### DATA TO PROCESS ###
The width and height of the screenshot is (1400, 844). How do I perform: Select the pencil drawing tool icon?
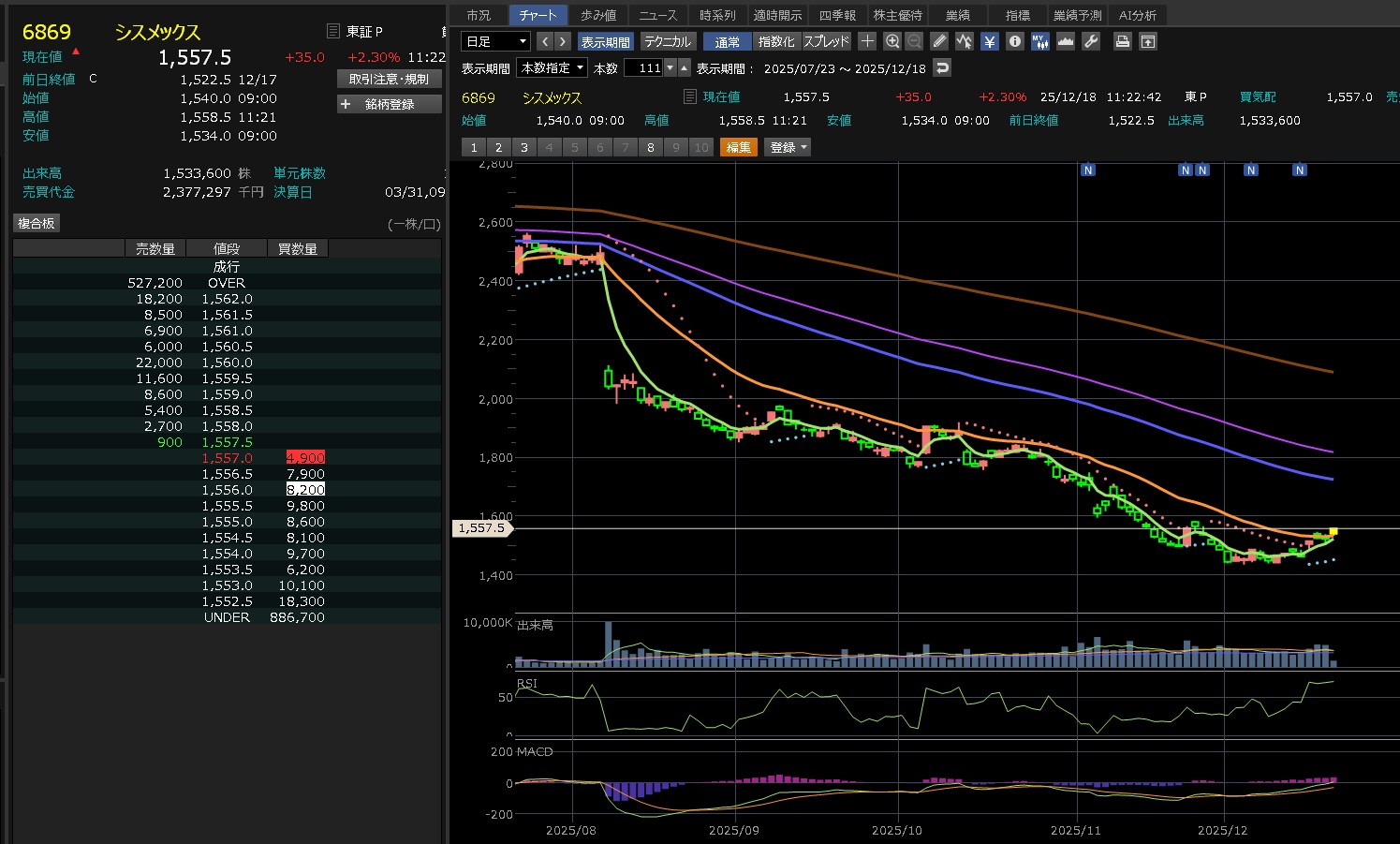pos(939,41)
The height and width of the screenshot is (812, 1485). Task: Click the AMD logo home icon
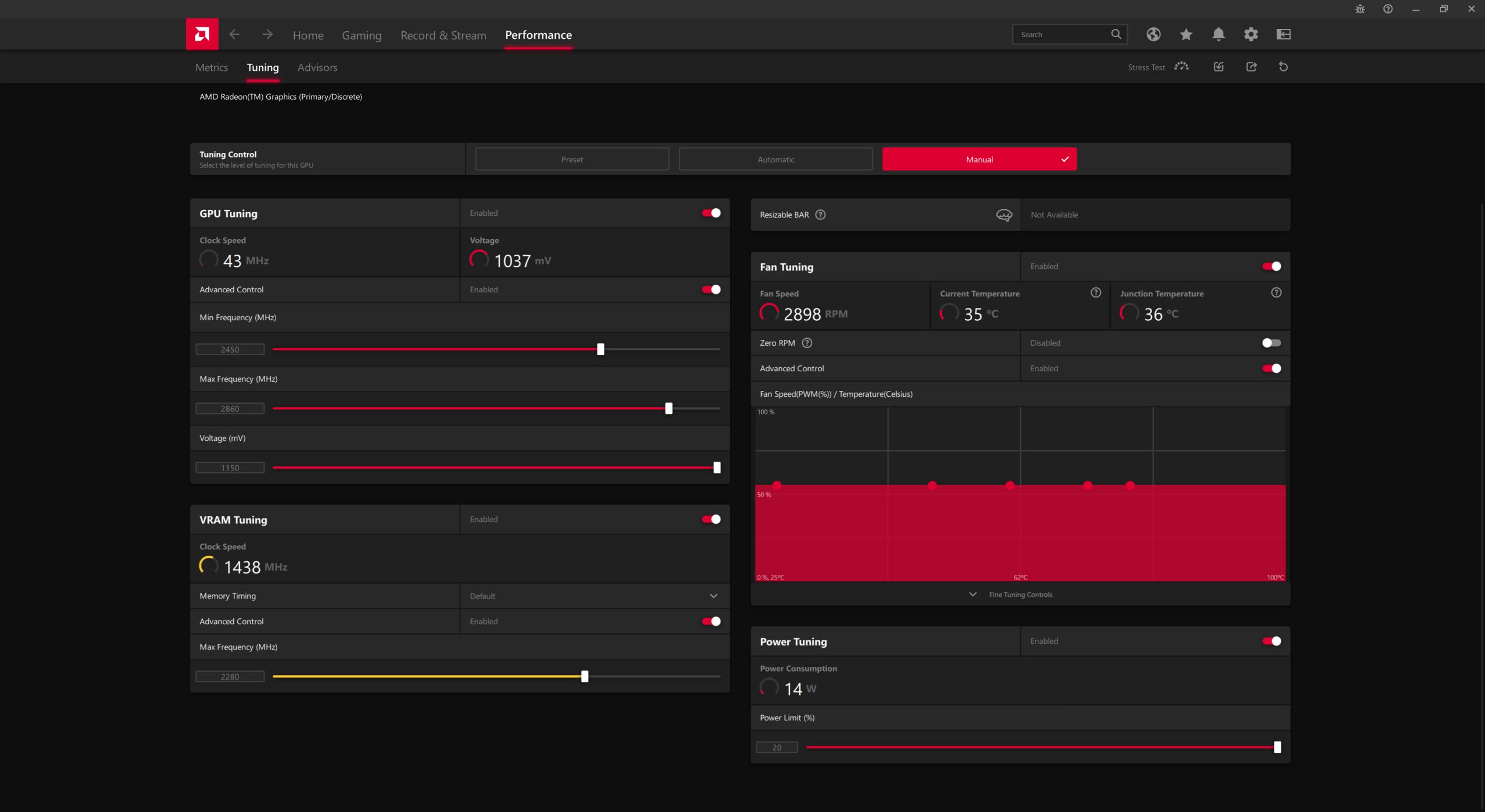point(202,34)
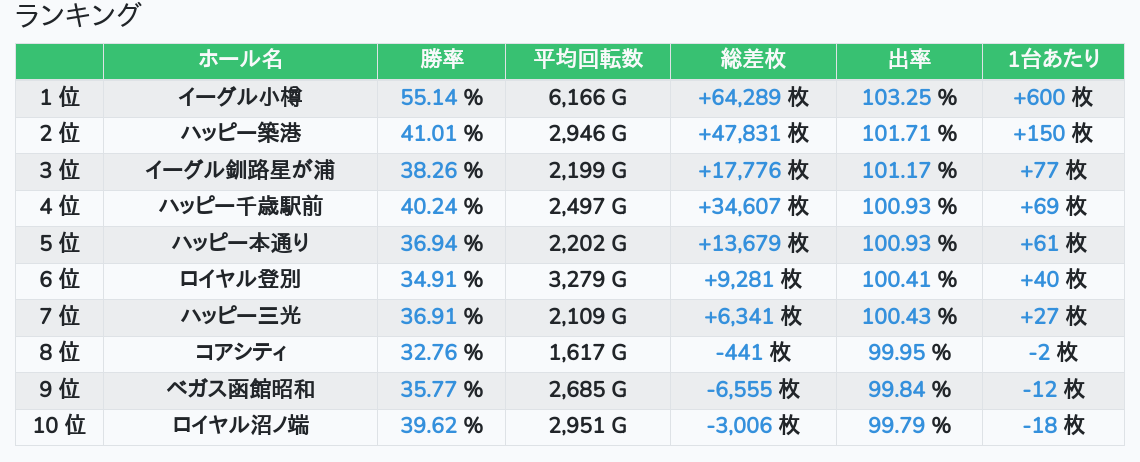The image size is (1140, 462).
Task: Select the コアシティ hall name
Action: (240, 353)
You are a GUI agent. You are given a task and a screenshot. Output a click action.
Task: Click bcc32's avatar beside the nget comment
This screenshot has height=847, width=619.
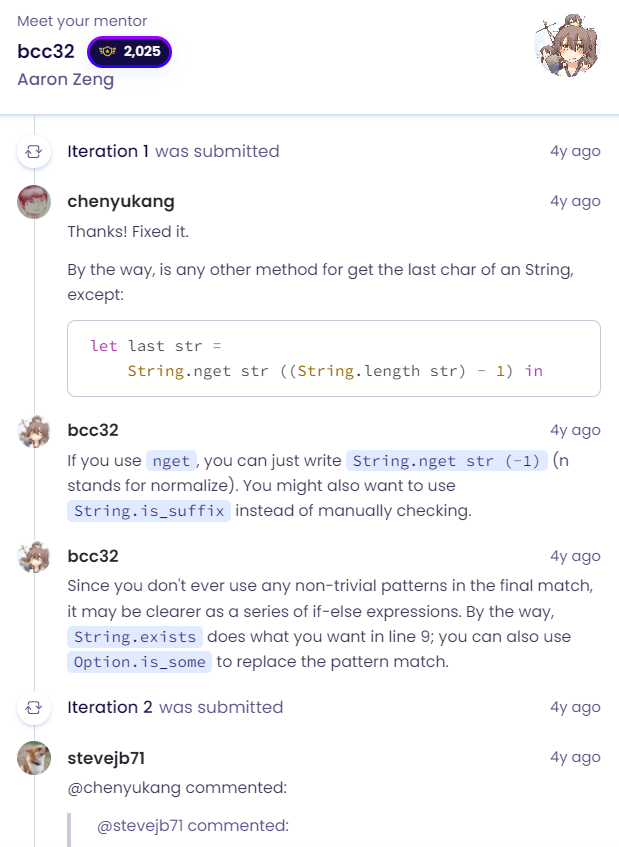point(34,431)
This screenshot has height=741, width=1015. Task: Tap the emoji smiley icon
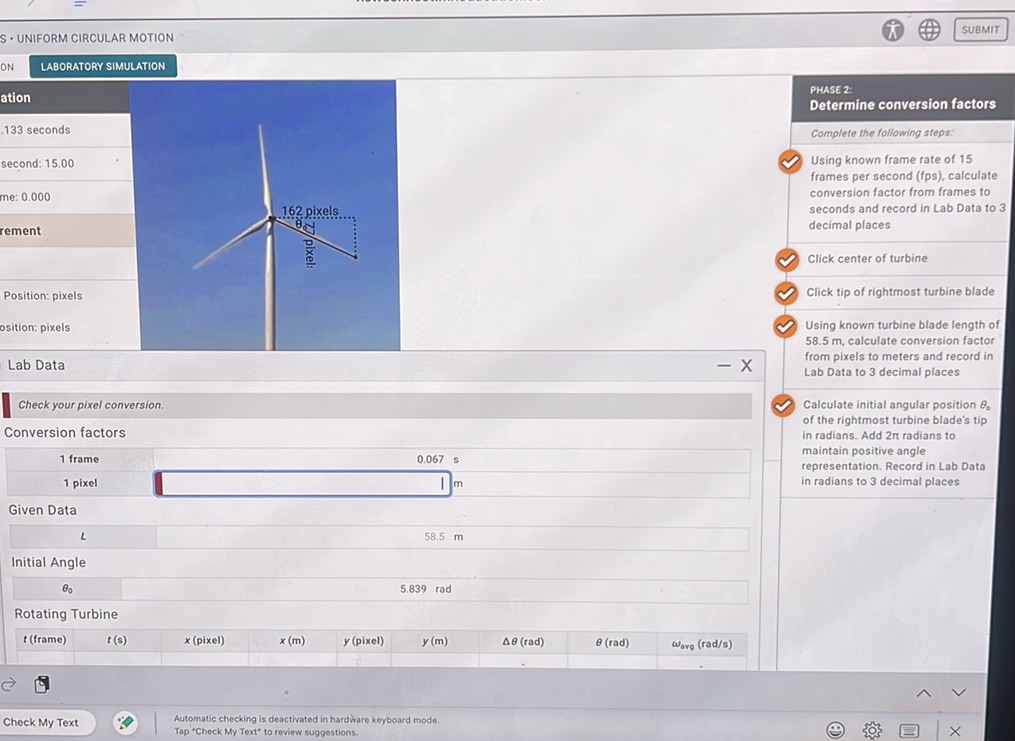(x=835, y=730)
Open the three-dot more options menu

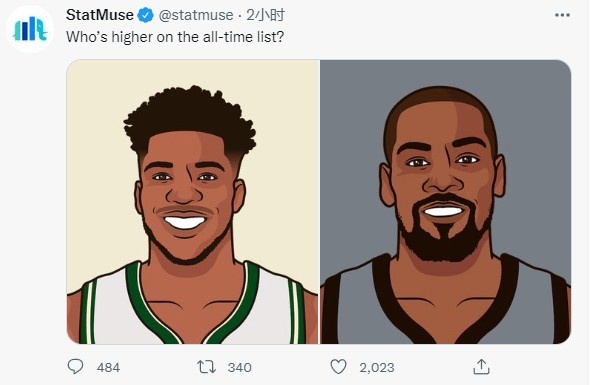[562, 15]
###
Reproduce the material verbatim, starting with the line that contains "You are a GUI" and going on through the end of the material, omitting the pictures from your answer.

You are a GUI agent. You are given a task and a screenshot. Output a click action.
Task: Click bcc32's avatar beside the nget comment
This screenshot has height=847, width=619.
point(34,431)
This screenshot has height=741, width=1015. Task: Tap the emoji smiley icon
(x=835, y=730)
Open the three-dot more options menu

[562, 15]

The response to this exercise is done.